Once upon a time, every learning project was a big deal. If you wanted to go near a computer, you needed to draw up and elaborate business case, wait in line to do battle with the IT department, and get a lot of other people involved who were one or two steps away from the issues you were hoping to resolve.

Things have changed. You don’t have to be a techie to set up web-based applications. Web tools are easy enough to use that you can experiment with applications before committing to the whole enchilada. It takes only minutes to set up a blog, a wiki, or an online community. Most of the software and services you will use are free. If you’re a klutz, ask anyone under 20 to help you put it in place.

Put it out there; see if it works. Do it, try it, fix it. It takes so little to set up a prototype application that it justifies running lots of experiments before committing to one model. The way to succeed is to fail early and fail often.

One of my favorite social network examples was the result of two guys sitting on their back porch who realized lots of people could learn what was going on my listening to their conversation. Without asking permission, they set up a blog which became required daily reading for their fellow company commanders in Iraq.

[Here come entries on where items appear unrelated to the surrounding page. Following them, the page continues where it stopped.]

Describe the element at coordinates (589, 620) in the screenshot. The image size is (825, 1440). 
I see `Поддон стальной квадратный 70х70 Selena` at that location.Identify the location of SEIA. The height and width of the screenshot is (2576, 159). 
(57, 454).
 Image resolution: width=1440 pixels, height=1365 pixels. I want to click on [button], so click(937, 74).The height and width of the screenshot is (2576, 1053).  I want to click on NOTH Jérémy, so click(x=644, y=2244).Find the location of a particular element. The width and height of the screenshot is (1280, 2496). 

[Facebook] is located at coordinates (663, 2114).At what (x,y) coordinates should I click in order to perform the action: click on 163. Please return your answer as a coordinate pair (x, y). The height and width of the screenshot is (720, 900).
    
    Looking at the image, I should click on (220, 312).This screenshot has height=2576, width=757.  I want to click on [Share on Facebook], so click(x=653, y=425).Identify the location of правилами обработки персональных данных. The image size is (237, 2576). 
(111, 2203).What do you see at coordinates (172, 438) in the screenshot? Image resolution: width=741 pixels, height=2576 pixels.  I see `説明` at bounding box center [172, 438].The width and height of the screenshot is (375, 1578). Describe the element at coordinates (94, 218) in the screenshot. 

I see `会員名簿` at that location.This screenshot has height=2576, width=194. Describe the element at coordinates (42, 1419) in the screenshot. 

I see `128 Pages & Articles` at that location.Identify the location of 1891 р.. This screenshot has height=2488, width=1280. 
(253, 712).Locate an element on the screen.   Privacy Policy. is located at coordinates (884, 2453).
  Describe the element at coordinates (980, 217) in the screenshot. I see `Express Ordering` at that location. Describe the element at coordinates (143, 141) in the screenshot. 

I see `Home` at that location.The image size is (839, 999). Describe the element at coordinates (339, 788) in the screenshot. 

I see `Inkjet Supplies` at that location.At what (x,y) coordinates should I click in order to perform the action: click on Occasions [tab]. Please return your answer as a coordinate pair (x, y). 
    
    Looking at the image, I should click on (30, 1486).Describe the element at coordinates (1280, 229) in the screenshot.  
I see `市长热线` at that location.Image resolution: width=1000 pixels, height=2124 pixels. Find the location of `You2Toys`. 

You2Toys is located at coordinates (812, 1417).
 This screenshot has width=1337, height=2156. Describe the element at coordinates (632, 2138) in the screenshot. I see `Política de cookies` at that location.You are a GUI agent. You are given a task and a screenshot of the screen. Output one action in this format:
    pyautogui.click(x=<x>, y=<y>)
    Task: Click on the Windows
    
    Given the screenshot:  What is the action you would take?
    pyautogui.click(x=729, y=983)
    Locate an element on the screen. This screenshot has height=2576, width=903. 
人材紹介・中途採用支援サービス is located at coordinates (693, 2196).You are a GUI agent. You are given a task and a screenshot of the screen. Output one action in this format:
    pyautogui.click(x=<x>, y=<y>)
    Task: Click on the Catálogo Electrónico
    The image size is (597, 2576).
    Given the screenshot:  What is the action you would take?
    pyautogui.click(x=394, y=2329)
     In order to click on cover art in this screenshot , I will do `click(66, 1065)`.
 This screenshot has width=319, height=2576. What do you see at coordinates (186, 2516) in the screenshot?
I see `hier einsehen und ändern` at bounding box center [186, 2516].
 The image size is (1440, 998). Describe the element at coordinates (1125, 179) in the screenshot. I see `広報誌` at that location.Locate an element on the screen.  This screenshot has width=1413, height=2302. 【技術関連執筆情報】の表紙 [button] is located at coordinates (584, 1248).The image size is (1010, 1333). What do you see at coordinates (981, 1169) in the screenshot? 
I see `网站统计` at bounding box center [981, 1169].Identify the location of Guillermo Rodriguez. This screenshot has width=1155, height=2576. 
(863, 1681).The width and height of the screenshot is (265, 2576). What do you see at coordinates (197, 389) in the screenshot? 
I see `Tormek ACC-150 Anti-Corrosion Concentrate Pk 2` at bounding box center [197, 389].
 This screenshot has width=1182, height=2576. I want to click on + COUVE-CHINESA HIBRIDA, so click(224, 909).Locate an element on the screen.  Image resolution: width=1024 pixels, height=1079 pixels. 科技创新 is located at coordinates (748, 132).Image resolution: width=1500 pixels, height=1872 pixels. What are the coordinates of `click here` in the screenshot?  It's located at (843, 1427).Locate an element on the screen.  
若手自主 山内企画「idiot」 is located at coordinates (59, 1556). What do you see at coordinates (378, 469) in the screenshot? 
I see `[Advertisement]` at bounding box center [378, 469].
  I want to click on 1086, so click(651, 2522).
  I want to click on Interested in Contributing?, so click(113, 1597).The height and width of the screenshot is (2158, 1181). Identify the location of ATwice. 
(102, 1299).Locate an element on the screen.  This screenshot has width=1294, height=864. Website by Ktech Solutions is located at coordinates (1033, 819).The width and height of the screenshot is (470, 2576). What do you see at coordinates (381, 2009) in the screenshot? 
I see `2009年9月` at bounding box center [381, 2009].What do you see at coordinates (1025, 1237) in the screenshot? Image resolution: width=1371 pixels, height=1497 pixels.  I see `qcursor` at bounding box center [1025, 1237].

You could go to wordpress.com this very minute and have a your own blog up and running in less time than it takes a drink a cup of coffee. What you write can be seen by the world — unless you want more privacy. You can click a box to deflect Google’s glaring gaze. You can restrict readership. You can select who can write. It’s easy.

Just do it!

It’s easy to say but if this is new, it’s out of your comfort zone. It’s not just you.

Luiz Algarra told me a story about trying to coax professionals to try blogging. He asked everyone to make a blog entry; no one did. He instructed them to take a sheet of paper and write out something interesting that had happened to them. Then he asked them to pass their papers to the next person and write a comment or observation on the bottom of each person’s paper. During a break, he posted all the papers on the wall. When people returned, he announced, “See? This is the blogosphere.” He asked them each to write an entry in their blog that evening. Guess what happened. No one did. They did not see the relevance of technology to their lives. They will lead sub-optimal professional lives.

The web is the way of the future; you might as well get on the train before it picks up more speed. Take a baby step. Go to wordpress.com. Open your blog. Write whatever’s on your mind. (No one else has to know.) Come back the next day, and do it again. Before you know it, you’ll have your sea legs.